▶ INPUT DATA:
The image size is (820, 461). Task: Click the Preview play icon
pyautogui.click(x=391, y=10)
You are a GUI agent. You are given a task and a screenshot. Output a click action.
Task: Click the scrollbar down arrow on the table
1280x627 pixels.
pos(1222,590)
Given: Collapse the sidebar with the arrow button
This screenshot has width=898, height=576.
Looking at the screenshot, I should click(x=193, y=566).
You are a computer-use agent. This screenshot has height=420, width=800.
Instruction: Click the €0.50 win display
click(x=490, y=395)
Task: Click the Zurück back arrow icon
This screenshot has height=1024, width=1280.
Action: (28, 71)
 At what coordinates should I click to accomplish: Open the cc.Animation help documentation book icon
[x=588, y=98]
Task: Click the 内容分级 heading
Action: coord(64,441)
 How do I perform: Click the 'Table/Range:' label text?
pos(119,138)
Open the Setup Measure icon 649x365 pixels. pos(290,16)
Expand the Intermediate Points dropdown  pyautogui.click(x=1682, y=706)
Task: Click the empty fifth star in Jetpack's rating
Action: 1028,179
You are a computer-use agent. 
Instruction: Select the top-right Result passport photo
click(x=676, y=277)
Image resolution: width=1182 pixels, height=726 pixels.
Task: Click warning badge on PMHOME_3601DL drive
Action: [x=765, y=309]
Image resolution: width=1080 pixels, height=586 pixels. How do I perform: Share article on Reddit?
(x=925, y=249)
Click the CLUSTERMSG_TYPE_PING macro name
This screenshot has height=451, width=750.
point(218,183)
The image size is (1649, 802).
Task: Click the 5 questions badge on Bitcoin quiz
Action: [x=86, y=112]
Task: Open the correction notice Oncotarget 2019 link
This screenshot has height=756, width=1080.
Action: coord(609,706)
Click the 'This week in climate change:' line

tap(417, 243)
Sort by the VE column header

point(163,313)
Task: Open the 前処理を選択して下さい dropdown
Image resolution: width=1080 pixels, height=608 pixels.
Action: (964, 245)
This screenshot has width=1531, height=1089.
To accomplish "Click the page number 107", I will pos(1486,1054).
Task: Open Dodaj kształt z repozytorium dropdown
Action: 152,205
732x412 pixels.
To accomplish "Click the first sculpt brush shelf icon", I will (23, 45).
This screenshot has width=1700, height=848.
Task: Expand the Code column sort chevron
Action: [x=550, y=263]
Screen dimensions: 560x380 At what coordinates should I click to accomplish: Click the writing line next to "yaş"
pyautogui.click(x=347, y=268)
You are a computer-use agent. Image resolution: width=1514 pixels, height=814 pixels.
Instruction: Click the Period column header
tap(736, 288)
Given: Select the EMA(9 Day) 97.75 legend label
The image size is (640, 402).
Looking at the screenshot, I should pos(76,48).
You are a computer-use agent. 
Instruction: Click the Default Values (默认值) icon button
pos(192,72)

▶ WHAT YOU ARE ASKED TO DO: Please copy out every entry word for word.

▶ TASK RESPONSE:
The image size is (820, 461). Task: Click the Preview play icon
pyautogui.click(x=391, y=10)
You are a GUI agent. You are given a task and a screenshot. Output a click action.
Task: Click the scrollbar down arrow on the table
1280x627 pixels.
pos(1222,590)
Given: Collapse the sidebar with the arrow button
This screenshot has width=898, height=576.
Looking at the screenshot, I should click(x=193, y=566).
You are a computer-use agent. This screenshot has height=420, width=800.
Instruction: Click the €0.50 win display
click(x=490, y=395)
Task: Click the Zurück back arrow icon
This screenshot has height=1024, width=1280.
Action: (28, 71)
 At what coordinates should I click to accomplish: Open the cc.Animation help documentation book icon
[x=588, y=98]
Task: Click the 内容分级 heading
Action: coord(64,441)
 How do I perform: Click the 'Table/Range:' label text?
pos(119,138)
Open the Setup Measure icon 649x365 pixels. pos(290,16)
Expand the Intermediate Points dropdown  pyautogui.click(x=1682, y=706)
Task: Click the empty fifth star in Jetpack's rating
Action: 1028,179
You are a computer-use agent. 
Instruction: Select the top-right Result passport photo
click(x=676, y=277)
Image resolution: width=1182 pixels, height=726 pixels.
Task: Click warning badge on PMHOME_3601DL drive
Action: [x=765, y=309]
Image resolution: width=1080 pixels, height=586 pixels. How do I perform: Share article on Reddit?
(x=925, y=249)
Click the CLUSTERMSG_TYPE_PING macro name
This screenshot has height=451, width=750.
point(218,183)
The image size is (1649, 802).
Task: Click the 5 questions badge on Bitcoin quiz
Action: [x=86, y=112]
Task: Open the correction notice Oncotarget 2019 link
This screenshot has height=756, width=1080.
Action: coord(609,706)
Click the 'This week in climate change:' line

tap(417, 243)
Sort by the VE column header

point(163,313)
Task: Open the 前処理を選択して下さい dropdown
Image resolution: width=1080 pixels, height=608 pixels.
Action: (964, 245)
This screenshot has width=1531, height=1089.
To accomplish "Click the page number 107", I will pos(1486,1054).
Task: Open Dodaj kształt z repozytorium dropdown
Action: 152,205
732x412 pixels.
To accomplish "Click the first sculpt brush shelf icon", I will (23, 45).
This screenshot has width=1700, height=848.
Task: Expand the Code column sort chevron
Action: [x=550, y=263]
Screen dimensions: 560x380 At what coordinates should I click to accomplish: Click the writing line next to "yaş"
pyautogui.click(x=347, y=268)
You are a computer-use agent. Image resolution: width=1514 pixels, height=814 pixels.
Instruction: Click the Period column header
tap(736, 288)
Given: Select the EMA(9 Day) 97.75 legend label
The image size is (640, 402).
Looking at the screenshot, I should pos(76,48).
You are a computer-use agent. 
Instruction: Click the Default Values (默认值) icon button
pos(192,72)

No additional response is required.